By Our Staff Reporter

HYDERABAD, JULY 8. Terming the years from 1998 to 2002 as the "lost years" of SAARC, the former Foreign Secretary, Muchkund Dubey, said progress towards the South Asian Free Trade Agreement had been held hostage to the lack of political will.

At a seminar on `Reconstructing South Asia: Vision and Mission Ahead' here on Thursday, Prof. Dubey underscored economic cooperation to meet the challenges of globalisation. He found fault with the piecemeal efforts at economic integration and said that to be effective and legal, the Free Trade Agreement had to include almost all commodities as well as have a clear time schedule for implemented.

He added that India, on account of its size and location, should take the lead in announcing unilateral free trade and capital account convertibility with its neighbours to build confidence among them about economic integration. He wanted India to pursue more joint projects with neighbouring countries like the natural gas pipeline through Pakistan and water resources with Nepal and Bangladesh.

Inaugurating, V.R. Raghavan, former Lt. General of the Indian Army and currently director of the think-tank Delhi Policy Group, said a combination of poverty and insecurity defined South Asia at present and the need of the hour was to work collectively a way out of this.

For most residents of this region, while the borders were reasonably secure, it was their daily economic and social conditions which generated intense insecurities.

It was the availability of the next meal, protection from ethnic violence, social fragmentation and migration and access to medical and educational facilities which were foremost on the minds of people in South Asia, he said. Most conflicts in the region emerged from these issues. The two-day seminar, organised by the Indo-American Centre for International Studies, is being attended by the Deputy High Commissioners of Sri Lanka and Pakistan, apart from experts from Sri Lanka, Nepal and Bangladesh.

The Vice-Chairman, UGC, V.N. Rajasekharan Pillai, and the Director, IACIS, Isaac Sequeira, spoke.

● ● ● ●

According to the news report on the South Asia seminar, which body organized the two-day seminar?

• **Source material**

● ● ● ●

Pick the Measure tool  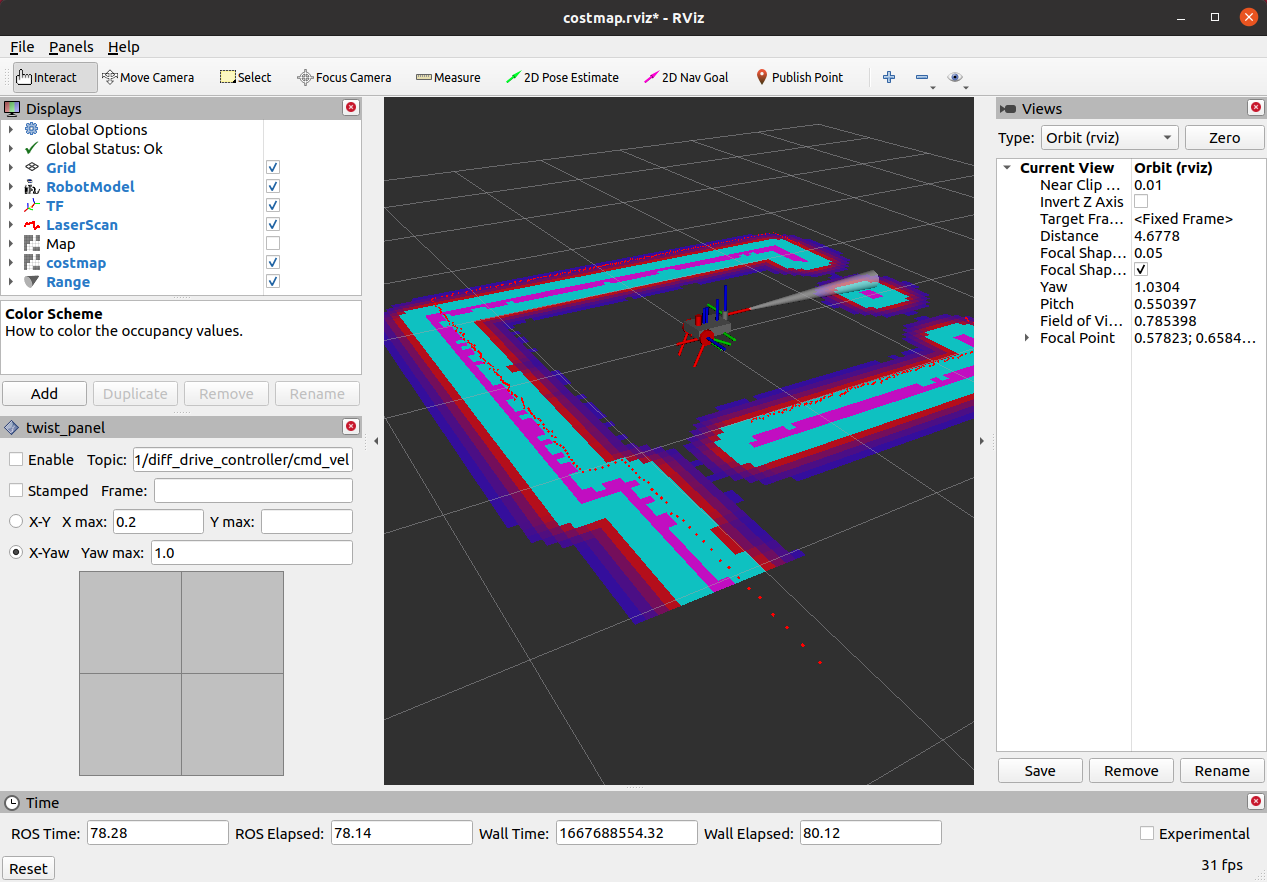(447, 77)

● ● ● ●

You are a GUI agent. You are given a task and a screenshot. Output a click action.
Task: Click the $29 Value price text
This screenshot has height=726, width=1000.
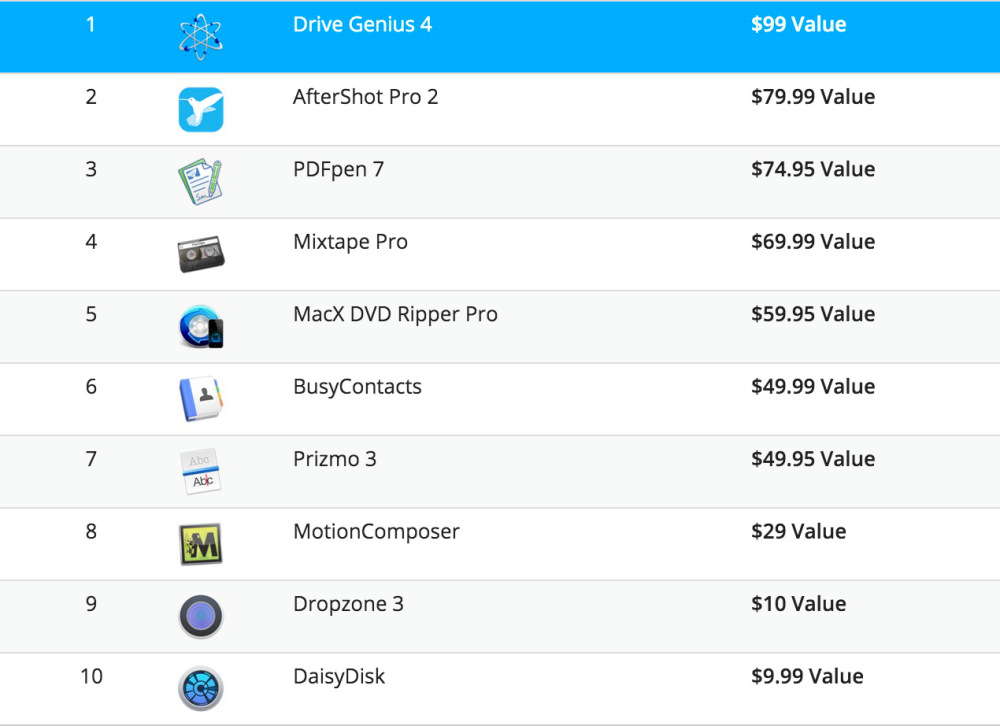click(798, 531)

● ● ● ●

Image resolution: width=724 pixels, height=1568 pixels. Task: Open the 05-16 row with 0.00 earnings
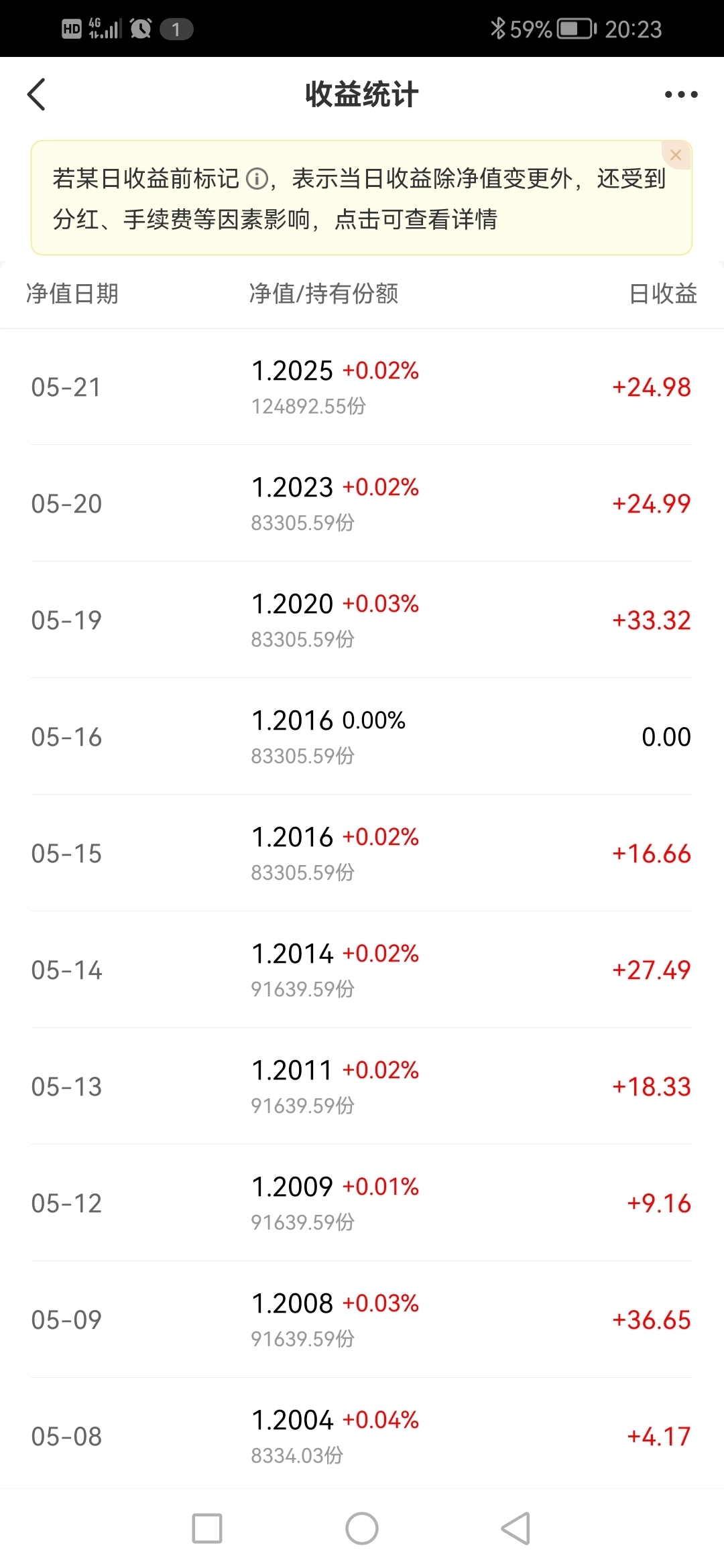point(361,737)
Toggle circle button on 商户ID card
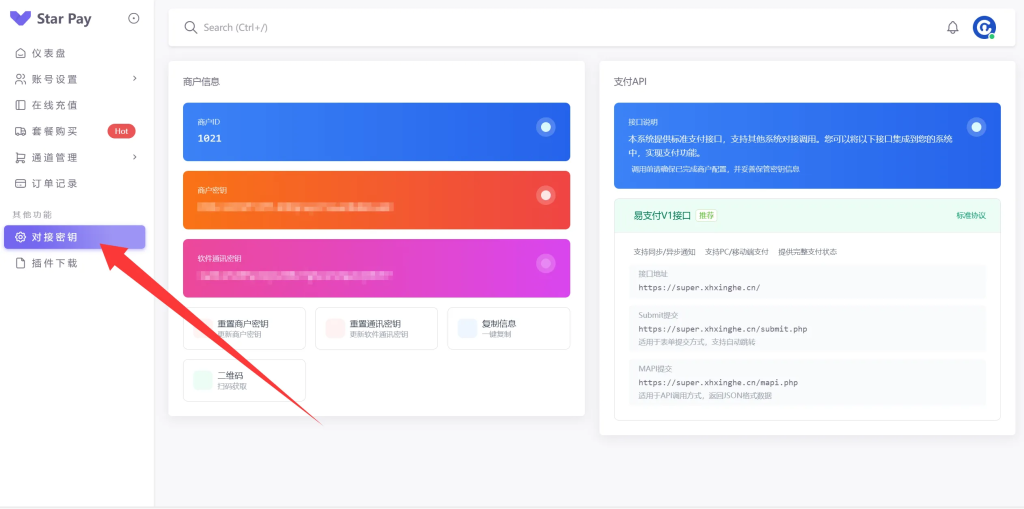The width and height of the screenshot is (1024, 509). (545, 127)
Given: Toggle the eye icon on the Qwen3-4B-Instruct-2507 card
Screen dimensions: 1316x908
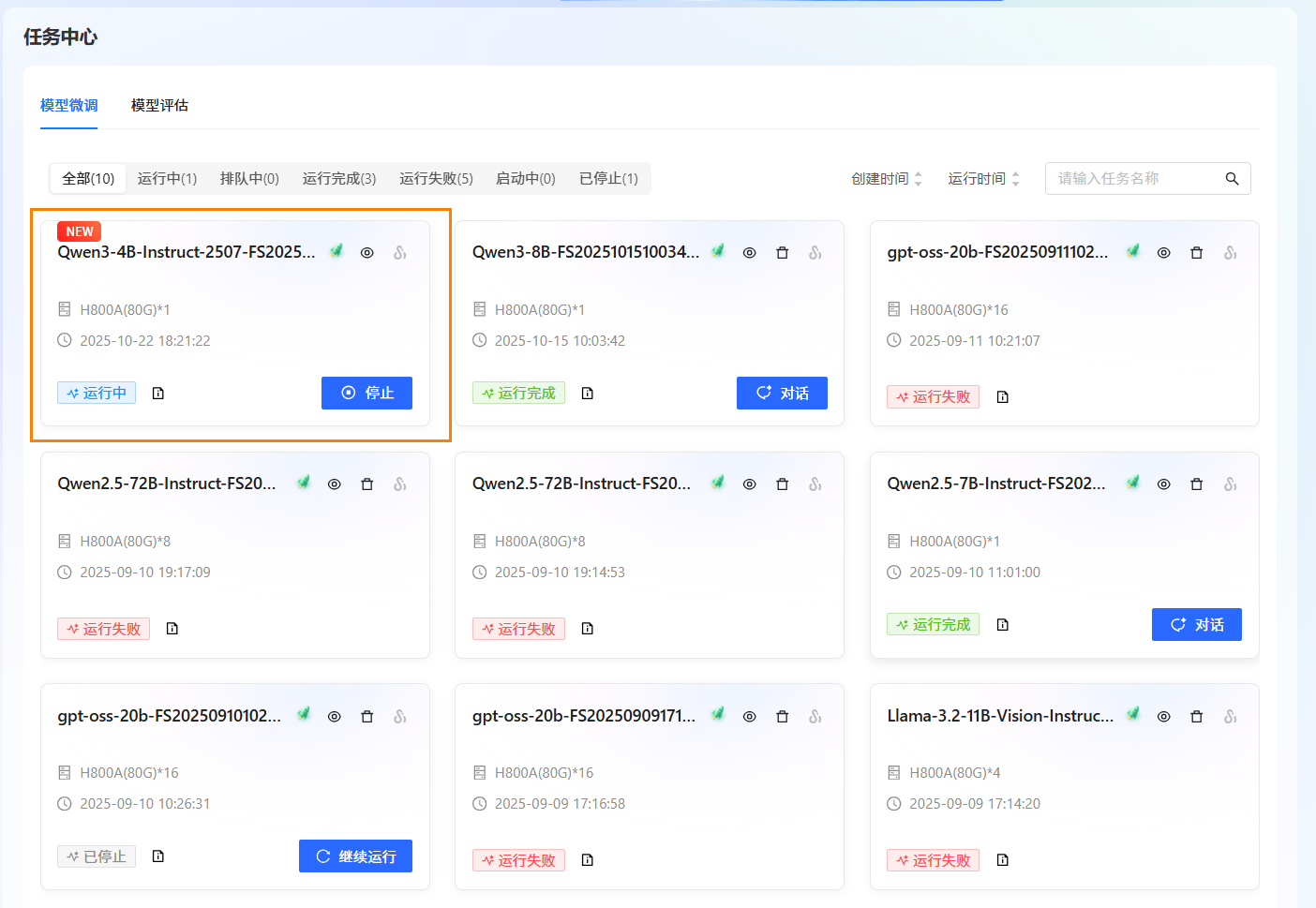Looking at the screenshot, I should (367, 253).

● ● ● ●

• **The completed task**
The Indo-American Centre for International Studies